Image: iStock/jxfzsy
The fight to prevent the importation of products made with forced labor is proceeding on two fronts: science and law.
On one hand, regulators are turning to advanced methods for detecting the origin and content of goods entering the U.S., especially through DNA and chemical analysis of commodities such as cotton.
And on the legal front, laws such as the Uyghur Forced Labor Prevention Act (UFLPA) are aimed at stopping the importation of materials and finished products manufactured with forced and child labor in the Xinjiang Uyghur Autonomous Region (XUAR) of China.
Both efforts have yielded some results. Chemical analysis of materials at the molecular level can reportedly pinpoint the origin of agricultural materials down to the specific farm. And, under the authority of UFLPA, U.S. Customs and Border Protection has detained an estimated $1.7 billion of shipments, and denied entry to about a fifth of those, since the law was enacted in 2022.

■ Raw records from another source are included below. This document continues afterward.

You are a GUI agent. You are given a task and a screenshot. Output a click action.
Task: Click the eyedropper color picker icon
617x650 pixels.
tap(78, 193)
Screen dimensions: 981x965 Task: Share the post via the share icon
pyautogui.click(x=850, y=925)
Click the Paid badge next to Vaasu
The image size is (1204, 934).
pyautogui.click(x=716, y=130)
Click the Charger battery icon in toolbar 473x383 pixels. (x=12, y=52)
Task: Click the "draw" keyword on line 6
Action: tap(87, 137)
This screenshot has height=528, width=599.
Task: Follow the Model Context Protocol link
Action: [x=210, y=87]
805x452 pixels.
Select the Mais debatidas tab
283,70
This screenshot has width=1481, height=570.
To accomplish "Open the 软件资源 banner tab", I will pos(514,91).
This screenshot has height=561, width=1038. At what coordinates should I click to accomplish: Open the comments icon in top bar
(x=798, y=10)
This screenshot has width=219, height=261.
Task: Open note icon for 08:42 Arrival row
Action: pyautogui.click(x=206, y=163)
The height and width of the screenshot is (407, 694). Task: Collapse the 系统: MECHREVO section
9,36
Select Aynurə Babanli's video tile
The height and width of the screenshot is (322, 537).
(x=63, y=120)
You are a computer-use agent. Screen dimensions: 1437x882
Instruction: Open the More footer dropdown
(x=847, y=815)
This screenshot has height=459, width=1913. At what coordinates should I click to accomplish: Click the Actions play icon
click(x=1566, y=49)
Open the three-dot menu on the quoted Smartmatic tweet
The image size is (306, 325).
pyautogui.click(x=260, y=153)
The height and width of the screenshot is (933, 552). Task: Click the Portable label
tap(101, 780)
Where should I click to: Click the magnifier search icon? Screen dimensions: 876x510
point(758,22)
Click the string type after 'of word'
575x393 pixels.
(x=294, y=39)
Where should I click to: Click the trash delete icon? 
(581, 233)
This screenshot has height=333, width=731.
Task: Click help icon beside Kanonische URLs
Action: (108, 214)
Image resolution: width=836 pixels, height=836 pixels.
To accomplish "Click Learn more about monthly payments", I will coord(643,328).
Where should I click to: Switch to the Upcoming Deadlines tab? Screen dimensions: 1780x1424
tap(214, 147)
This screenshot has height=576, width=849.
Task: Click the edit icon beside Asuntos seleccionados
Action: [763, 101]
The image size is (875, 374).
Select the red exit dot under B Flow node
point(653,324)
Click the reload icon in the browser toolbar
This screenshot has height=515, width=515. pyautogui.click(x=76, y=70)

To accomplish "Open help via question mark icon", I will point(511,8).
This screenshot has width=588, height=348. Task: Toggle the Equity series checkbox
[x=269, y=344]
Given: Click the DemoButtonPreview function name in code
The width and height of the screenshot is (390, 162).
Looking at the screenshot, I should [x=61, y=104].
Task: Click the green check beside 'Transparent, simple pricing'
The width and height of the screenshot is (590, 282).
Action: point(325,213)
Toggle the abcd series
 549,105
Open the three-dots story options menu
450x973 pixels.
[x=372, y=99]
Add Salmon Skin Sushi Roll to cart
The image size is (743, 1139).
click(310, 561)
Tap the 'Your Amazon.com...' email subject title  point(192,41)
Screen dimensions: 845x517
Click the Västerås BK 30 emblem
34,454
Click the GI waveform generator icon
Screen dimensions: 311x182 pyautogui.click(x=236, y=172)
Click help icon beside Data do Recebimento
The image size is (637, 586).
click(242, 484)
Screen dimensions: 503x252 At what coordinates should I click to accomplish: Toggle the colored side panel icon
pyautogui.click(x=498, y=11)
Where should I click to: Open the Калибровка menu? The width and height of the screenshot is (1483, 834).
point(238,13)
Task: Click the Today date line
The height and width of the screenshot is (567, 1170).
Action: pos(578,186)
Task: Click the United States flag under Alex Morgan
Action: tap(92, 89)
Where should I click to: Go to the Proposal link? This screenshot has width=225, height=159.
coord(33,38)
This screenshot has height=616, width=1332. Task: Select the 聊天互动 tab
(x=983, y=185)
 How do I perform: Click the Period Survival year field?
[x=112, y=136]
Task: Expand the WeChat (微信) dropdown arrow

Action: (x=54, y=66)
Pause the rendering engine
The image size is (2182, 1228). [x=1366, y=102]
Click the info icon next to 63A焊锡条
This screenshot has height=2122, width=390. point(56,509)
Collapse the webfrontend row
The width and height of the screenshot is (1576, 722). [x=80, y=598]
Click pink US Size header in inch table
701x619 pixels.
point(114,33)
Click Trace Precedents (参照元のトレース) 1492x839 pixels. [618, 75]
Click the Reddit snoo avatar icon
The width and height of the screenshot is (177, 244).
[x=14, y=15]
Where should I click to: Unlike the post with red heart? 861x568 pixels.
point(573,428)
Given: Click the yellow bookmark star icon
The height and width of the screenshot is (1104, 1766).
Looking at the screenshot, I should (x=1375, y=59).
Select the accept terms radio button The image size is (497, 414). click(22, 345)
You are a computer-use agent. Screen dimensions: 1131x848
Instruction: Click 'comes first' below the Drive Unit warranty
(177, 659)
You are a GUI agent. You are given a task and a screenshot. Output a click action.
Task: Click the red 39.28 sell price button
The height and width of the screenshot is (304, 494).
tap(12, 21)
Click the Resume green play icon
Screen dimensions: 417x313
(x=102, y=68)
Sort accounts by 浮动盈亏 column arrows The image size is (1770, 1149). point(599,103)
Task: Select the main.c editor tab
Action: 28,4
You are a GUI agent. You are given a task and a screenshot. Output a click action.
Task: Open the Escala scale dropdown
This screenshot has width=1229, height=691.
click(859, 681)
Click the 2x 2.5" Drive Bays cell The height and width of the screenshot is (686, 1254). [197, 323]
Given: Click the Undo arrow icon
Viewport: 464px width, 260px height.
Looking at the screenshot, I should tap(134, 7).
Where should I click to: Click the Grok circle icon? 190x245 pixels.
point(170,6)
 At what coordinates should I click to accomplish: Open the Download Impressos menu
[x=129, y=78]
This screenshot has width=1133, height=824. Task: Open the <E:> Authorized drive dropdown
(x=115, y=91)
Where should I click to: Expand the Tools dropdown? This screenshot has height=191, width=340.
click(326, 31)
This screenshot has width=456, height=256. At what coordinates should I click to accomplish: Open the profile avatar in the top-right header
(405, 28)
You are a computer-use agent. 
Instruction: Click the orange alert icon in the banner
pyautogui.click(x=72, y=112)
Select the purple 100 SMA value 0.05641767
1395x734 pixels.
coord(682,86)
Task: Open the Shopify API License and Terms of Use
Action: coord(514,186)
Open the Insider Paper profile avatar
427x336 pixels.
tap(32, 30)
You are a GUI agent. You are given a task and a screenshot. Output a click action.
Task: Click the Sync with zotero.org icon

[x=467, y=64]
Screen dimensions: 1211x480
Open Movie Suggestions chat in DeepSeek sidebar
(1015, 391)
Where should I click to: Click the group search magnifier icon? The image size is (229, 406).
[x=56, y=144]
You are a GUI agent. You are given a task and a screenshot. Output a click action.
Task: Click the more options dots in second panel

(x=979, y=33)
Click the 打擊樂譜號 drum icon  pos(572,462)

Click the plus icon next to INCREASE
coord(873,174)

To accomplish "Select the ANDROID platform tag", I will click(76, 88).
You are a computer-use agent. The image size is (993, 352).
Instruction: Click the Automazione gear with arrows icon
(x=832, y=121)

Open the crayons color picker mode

But that success rate is complicated by the expansion of CBP’s UFLPA Entity List to include additional countries, among them Malaysia, Vietnam and Thailand, reflecting the circuitous routing of goods manufactured in Asia, and the difficulty of determining the actual origin of specific commodities and products.
For its part, China is seeking additional ways to get around UFLPA, including by shifting ethnic Uyghurs under conditions of forced labor from the western region of Xinjiang to factories in other parts of the country – making regional determinations irrelevant.
The newest wrinkle in this tortured tale emerged in a recent article by freelance writer Daniel Murphy for the nonprofit Bureau of Investigative Journalism. It revealed that China is converting detoxified cottonseed from Xinjiang Province into animal feed, which is sold to farmers across China. Murphy’s article raises the possibility that the chickens and other animals ingesting the feed are ending up in products sold in the United Kingdom and possibly Iceland. (The U.K. is under pressure to pass a ban similar to that of UFLPA on products made with forced labor in Xinjiang Province.)
Murphy spent years investigating forced-labor practices in the Thai and Chinese fishing fleets. “This is a supply chain that has six to seven tiers of risk upstream,” he says. “It’s right at the root of these food supply chains.”
The practice of converting cottonseed to feedstock greatly complicates efforts to trace food products back to their source, for purposes of ensuring ethical labor practices in Asia and elsewhere. Murphy wonders the extent to which food companies themselves are aware of the origin of their end products. “We didn’t receive clear responses,” he says. “It remains a question that the food sector needs to grapple with.”
So far, Murphy’s story hasn’t gained much traction in the major media, but it has triggered concern among some companies that source product in China. “This was pretty shocking,” says Alex Bowles, director of global client services with Transparency-One, creator of a platform and partner network for tracing products across global supply chains. Its customers in apparel and retail are “very invested in compliance on this topic,” he says, with cotton being a key ingredient in their products. “What we weren’t expecting to see is that same cotton making its way into supply chains for some of the largest food retail brands in the world.”
Surveys show that, on average, fewer than 35% of brands have visibility beyond their direct Tier-1 suppliers, Bowles says. “That tells us, first and foremost, that a lot of these global brands are pretty siloed in how they are tracing and identifying their subtier supply chains.”
Sanctioned cotton showing up in protein supply chains adds another level of difficulty in determining the origin and makeup of food products. But the tools for making such determinations are there, Bowles insists. It starts with understanding every level of a multi-tier supply chain — clearly a growing challenge for food producers, given this latest revelation — then reviewing all existing certifications and documentation indicating a producer’s or country’s inclusion on sanction lists.
That effort needs to be combined with diligent product testing and “boots on the ground auditing,” Bowles says. Scientific methods such as DNA, isotopic and chemical “fingerprinting” analysis can help, although whether they’re of value in the case of Chinese feedstocks remains an open question.
“I made an effort to talk to experts in that field,” says Murphy. “I found that particular technology is likely to be of limited use in this specific context. The process of taking fermented cotton byproducts transformed by technology, and putting that into animal feed, essentially wipes out the fingerprint.”
What’s certain is that companies at every stage of the global supply chain need to up their efforts to identify the origin of products and the labor that went into making them. This latest in a long series of revelations about China’s labor practices “reflects a significant challenge that needs to be met,” Murphy says.